Furthermore, the Borough administrator and financial officer
testified that the Borough had a budgetary surplus in 1993 of
approximately $100,000. This is not to suggest that these funds
are presently available; the Borough may have already allocated
them for some other municipal purpose. Nevertheless, the court
has considered the recent Borough budget and surplus in
determining the extent to which reimbursement to Dorchester may
be justified on principles of fairness.
It is clear from the evidence that Dorchester should be
placed on an equal footing with the other garden apartment
complexes in the Borough with respect to municipal garbage
collection and disposal, provided this is done in an equitable
fashion, in light of the budgetary requirements applicable to
municipalities, including the applicability of laches. The court
has concluded that, in view of the foregoing, an appropriate
balance of these considerations requires that Dorchester be
reimbursed for one-third of all garbage collection and disposal
fees (including tipping and trucking) since June 1992--i.e., for
two and one-third years--as set forth in the table below:
Total Adjusted
Category (1/86 - 9/94) (6/92 - 9/94) 1/3 of
Adjusted
Taxes
Landfill $294.08 $0 $0
Resource 2,092.56 430.50 143.50
Host 2,650.04 1,241.24 413.75
Resource 711.98 0 0
Recycling 5,373.80 1,629.60 543.20See footnote 4
Tipping Fees 123,560.37 44,703.90 14,901.30
Trucking Fees 87,580.07See footnote 5 26,235.30See footnote 6 13,117.65See footnote 7
TOTAL REIMBURSEMENT $29,119.40
These amounts are taken from plaintiff's evidence, which was
admitted without objection. The sum of $29,119.40 takes into
consideration the six-year statute of limitations, the equitable
doctrine of laches, the 1984 and 1987 garbage collection
agreements, and the Borough practice during and after these
agreements. Cf. DeHay, supra, 189 N.J. at 344-46 (court refused
to apply laches, but reduced employee's four-year back-pay
entitlement by five percent in recognition of Cap law mandate).

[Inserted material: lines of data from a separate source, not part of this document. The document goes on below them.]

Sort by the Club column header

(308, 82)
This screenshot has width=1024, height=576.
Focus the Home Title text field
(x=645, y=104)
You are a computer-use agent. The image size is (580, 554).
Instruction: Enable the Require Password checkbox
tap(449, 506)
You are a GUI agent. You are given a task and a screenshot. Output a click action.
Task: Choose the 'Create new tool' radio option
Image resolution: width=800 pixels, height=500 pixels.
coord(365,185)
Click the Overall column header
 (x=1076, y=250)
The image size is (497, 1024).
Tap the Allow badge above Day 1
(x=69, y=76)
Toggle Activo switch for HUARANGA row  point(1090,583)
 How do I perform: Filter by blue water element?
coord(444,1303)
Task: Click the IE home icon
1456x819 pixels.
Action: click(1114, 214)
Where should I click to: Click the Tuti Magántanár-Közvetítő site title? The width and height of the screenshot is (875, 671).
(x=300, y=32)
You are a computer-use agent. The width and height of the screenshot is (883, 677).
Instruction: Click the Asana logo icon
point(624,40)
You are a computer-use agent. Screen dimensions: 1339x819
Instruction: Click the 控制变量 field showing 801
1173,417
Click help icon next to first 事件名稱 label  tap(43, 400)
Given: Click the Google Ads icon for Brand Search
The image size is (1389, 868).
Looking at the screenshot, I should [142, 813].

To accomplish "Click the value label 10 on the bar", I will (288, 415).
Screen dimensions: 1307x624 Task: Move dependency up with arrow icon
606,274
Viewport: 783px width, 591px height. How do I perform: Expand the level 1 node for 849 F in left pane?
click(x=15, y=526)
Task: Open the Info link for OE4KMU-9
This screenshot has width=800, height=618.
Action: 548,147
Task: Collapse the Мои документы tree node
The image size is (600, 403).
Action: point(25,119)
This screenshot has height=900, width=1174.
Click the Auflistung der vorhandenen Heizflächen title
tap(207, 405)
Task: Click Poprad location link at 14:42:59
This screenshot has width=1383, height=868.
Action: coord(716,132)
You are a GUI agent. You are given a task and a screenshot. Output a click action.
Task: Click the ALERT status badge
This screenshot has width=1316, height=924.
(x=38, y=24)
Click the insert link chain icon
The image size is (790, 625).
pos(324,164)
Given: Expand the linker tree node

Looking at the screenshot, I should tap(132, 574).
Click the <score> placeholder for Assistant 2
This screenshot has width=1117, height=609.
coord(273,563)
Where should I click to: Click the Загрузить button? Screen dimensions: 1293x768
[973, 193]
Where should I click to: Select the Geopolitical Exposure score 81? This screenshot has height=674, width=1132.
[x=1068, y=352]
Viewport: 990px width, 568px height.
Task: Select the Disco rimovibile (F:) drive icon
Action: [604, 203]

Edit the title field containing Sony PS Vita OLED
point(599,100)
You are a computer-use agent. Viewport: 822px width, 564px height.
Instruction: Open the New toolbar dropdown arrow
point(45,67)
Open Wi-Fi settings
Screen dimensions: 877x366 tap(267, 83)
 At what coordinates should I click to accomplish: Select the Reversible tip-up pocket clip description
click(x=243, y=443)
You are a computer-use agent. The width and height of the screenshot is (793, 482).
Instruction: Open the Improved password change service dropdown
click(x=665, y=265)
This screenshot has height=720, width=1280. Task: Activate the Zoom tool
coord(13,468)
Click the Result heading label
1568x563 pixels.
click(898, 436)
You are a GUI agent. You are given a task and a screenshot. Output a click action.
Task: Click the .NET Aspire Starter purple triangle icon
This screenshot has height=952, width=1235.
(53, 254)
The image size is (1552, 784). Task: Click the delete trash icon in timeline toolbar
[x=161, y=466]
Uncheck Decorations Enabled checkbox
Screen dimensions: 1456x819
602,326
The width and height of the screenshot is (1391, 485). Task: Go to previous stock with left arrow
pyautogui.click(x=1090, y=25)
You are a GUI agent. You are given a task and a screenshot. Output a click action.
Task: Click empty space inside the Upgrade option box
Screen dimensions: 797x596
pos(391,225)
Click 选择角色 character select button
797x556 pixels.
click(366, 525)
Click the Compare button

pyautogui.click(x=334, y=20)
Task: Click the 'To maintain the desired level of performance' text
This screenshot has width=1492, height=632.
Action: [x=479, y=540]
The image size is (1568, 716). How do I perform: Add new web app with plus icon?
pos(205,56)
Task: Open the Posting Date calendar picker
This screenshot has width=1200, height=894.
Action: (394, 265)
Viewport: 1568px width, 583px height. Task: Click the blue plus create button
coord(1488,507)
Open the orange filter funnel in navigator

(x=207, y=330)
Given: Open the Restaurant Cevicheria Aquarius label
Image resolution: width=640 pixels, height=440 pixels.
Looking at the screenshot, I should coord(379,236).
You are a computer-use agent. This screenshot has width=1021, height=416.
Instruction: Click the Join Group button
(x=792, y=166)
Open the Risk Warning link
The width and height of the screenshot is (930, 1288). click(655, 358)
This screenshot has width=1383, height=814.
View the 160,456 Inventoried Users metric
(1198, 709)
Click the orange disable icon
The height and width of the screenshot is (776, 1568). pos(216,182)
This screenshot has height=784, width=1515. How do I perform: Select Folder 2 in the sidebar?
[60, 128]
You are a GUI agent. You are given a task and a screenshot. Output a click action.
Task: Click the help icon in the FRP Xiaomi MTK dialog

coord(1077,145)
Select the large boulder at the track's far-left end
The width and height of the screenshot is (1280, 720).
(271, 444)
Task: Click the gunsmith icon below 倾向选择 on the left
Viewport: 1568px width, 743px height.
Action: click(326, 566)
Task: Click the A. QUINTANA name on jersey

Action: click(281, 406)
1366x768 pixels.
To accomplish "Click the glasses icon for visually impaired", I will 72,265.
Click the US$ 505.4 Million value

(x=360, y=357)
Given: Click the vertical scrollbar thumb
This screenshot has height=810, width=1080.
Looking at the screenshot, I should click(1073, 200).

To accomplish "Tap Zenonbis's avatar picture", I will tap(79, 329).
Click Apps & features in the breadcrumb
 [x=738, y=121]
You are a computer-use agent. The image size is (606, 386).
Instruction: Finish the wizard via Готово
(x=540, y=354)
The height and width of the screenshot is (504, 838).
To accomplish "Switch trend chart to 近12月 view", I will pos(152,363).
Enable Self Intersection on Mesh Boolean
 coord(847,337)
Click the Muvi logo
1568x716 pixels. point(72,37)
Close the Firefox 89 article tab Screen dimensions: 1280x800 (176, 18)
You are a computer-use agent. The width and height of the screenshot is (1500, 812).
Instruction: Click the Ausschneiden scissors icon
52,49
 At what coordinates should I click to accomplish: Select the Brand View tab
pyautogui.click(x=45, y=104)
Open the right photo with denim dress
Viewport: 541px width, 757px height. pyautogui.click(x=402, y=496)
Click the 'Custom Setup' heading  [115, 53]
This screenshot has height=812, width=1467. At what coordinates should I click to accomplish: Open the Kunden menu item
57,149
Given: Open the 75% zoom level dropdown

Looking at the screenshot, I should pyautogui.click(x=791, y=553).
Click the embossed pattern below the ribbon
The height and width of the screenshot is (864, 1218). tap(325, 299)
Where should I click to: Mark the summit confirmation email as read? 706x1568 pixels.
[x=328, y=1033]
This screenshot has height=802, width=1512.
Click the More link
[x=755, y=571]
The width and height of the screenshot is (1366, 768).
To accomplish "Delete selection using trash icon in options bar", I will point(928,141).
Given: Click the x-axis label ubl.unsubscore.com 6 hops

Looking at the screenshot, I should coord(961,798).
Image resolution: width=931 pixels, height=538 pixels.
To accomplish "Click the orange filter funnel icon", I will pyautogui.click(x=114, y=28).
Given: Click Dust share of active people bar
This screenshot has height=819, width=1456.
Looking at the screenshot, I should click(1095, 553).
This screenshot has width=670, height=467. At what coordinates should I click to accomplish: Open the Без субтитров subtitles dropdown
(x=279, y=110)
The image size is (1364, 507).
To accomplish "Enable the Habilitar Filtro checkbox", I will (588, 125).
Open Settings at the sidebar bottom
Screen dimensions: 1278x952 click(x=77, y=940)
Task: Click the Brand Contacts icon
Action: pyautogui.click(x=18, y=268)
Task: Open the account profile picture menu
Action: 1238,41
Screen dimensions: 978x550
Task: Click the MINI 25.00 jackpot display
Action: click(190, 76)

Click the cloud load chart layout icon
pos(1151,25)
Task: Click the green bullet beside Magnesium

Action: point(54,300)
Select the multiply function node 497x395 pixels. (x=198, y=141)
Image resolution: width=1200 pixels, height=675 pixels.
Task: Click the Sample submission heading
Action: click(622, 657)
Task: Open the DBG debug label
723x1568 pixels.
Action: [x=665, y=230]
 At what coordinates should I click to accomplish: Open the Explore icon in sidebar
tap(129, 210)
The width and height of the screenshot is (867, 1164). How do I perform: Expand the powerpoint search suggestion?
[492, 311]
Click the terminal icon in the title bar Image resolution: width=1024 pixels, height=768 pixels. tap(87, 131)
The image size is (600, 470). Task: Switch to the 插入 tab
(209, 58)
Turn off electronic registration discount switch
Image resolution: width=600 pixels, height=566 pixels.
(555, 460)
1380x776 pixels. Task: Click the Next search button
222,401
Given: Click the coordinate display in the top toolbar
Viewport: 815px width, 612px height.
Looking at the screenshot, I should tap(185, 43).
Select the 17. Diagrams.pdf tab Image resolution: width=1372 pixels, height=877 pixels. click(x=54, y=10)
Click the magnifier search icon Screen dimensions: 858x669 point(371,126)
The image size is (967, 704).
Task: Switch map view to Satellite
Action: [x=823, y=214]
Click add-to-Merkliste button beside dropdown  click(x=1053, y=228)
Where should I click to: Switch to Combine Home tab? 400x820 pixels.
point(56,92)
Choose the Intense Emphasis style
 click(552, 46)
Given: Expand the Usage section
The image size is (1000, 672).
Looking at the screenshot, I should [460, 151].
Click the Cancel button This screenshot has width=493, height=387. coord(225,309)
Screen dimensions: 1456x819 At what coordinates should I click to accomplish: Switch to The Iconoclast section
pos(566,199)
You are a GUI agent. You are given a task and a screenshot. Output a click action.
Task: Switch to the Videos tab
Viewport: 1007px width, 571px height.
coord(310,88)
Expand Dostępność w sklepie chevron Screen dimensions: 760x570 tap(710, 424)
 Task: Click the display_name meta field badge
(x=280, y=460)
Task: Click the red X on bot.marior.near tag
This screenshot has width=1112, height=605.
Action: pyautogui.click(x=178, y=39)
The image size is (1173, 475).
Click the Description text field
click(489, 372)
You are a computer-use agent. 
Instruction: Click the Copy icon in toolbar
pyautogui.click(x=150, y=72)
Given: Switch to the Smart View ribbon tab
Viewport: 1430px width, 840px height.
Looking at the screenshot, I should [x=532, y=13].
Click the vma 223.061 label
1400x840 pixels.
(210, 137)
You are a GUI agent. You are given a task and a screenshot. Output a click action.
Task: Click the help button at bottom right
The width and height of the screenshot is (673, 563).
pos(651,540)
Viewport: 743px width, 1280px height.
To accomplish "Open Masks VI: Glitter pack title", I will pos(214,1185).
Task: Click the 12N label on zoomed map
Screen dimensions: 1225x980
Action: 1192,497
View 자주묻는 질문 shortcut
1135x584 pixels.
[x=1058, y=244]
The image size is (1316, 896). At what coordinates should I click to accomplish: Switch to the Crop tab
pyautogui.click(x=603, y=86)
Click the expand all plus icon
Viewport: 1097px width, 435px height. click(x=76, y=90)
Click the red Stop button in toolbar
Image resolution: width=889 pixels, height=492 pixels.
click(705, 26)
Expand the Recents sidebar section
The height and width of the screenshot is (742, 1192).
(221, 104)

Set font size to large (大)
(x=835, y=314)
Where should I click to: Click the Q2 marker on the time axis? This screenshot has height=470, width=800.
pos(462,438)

Since laches bars reimbursement of fees before June 1992,
plaintiff is not entitled to recover the $750 recycling costs it
incurred in 1991. Admittedly, the Borough has provided recycling
to Dorchester since 1991.
A judgment will be entered in favor of plaintiff and against
defendant for $29,119.40. The judgment is enclosed.
Footnote: 1For example, the sum of $1,520 was paid for 1986; $2,130
was paid for 1987.
Footnote: 2A formal protest and demand was made in November 1990.
Footnote: 3Proposal 6 provided that DiRese would collect garbage,
which was placed in dumpsters, from Brookchester and New Milford
Village, two times per week for the sum of $22.80 per apartment.
Both apartment complexes were required to provide garbage removal
services the remaining four days per week. The combined total
municipal cost charged for garbage collection at both apartment
complexes was $39,900.
Footnote: 4This amount for recycling taxes probably should not be
allowed, since recycling was provided by the Borough commencing
in 1992; but defendant has not raised any objection thereto.
Footnote: 5This dollar amount reflects two-thirds of the total
trucking fees between 1/86 and 9/94. Dorchester is seeking
recovery of only two-thirds of the total.
Footnote: 6This dollar amount reflects two-thirds of the trucking fees
incurred between 6/92 and 9/94.
Footnote: 7This dollar amount is derived by dividing the adjusted two-thirds amount ($26,235.30) by two.